This guy, along with all the other Honda G-cross riders are always at Fujimi-panarama, which is in Minami-Suwa Japan.(approx. 2 hours west of Tokyo) here we see these Honda's on a "almost" regular basis. I'm not sure of the guy in the pictures association with Honda, but he's slow!! in true Japan fashion, everyone has all the new stuff, $8000. DH bikes (Japan price) and they are beginners!!!


----------



## ScaryJerry (Jan 12, 2004)

I know I'd go slow on a 70,000 dollar bike!


----------



## BJ- (Jan 28, 2004)

RM7 said:


> This guy, along with all the other Honda G-cross riders are always at Fujimi-panarama, which is in Minami-Suwa Japan.(approx. 2 hours west of Tokyo) here we see these Honda's on a "almost" regular basis.
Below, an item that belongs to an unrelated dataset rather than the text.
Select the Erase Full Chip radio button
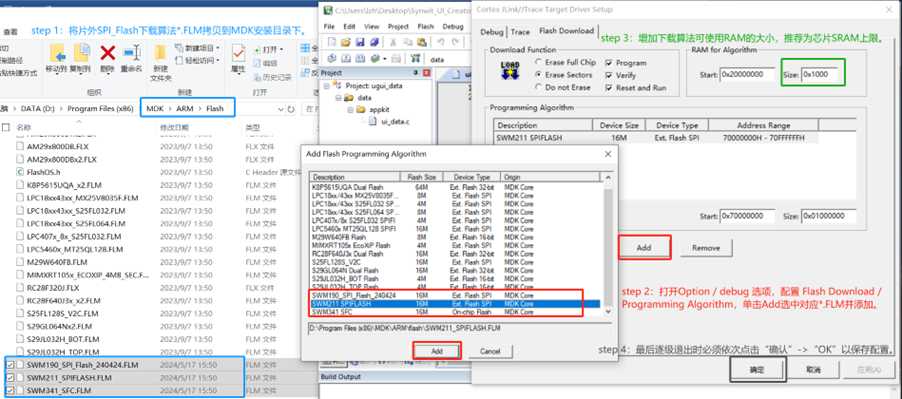The image size is (902, 399). tap(538, 63)
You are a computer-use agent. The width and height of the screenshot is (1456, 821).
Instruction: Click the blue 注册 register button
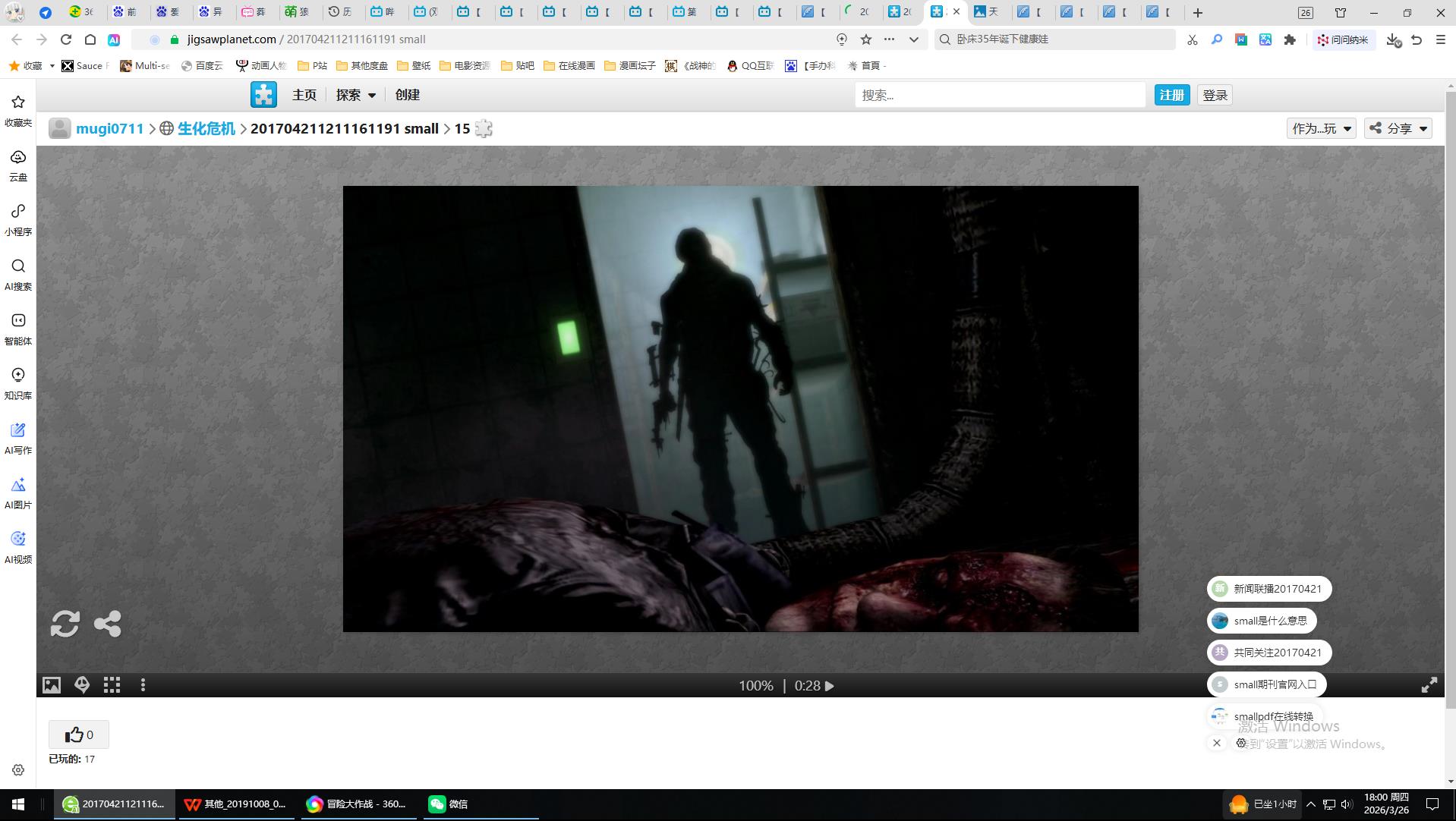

I'm not sure of the guy in the pictures association with Honda, but he's slow!! in true Japan fashion, everyone has all the new stuff, $8000. DH bikes (Japan price) and they are beginners!!!


heheh...

yeh i could see japanese ppl doing that...intesting tho...is it coz there ritch or coz u guys have an affiliation with new shiny things...

(didnt u see some dude with a sick broklen bros mahine works DH with avy forks etc...that was a nice bike)


----------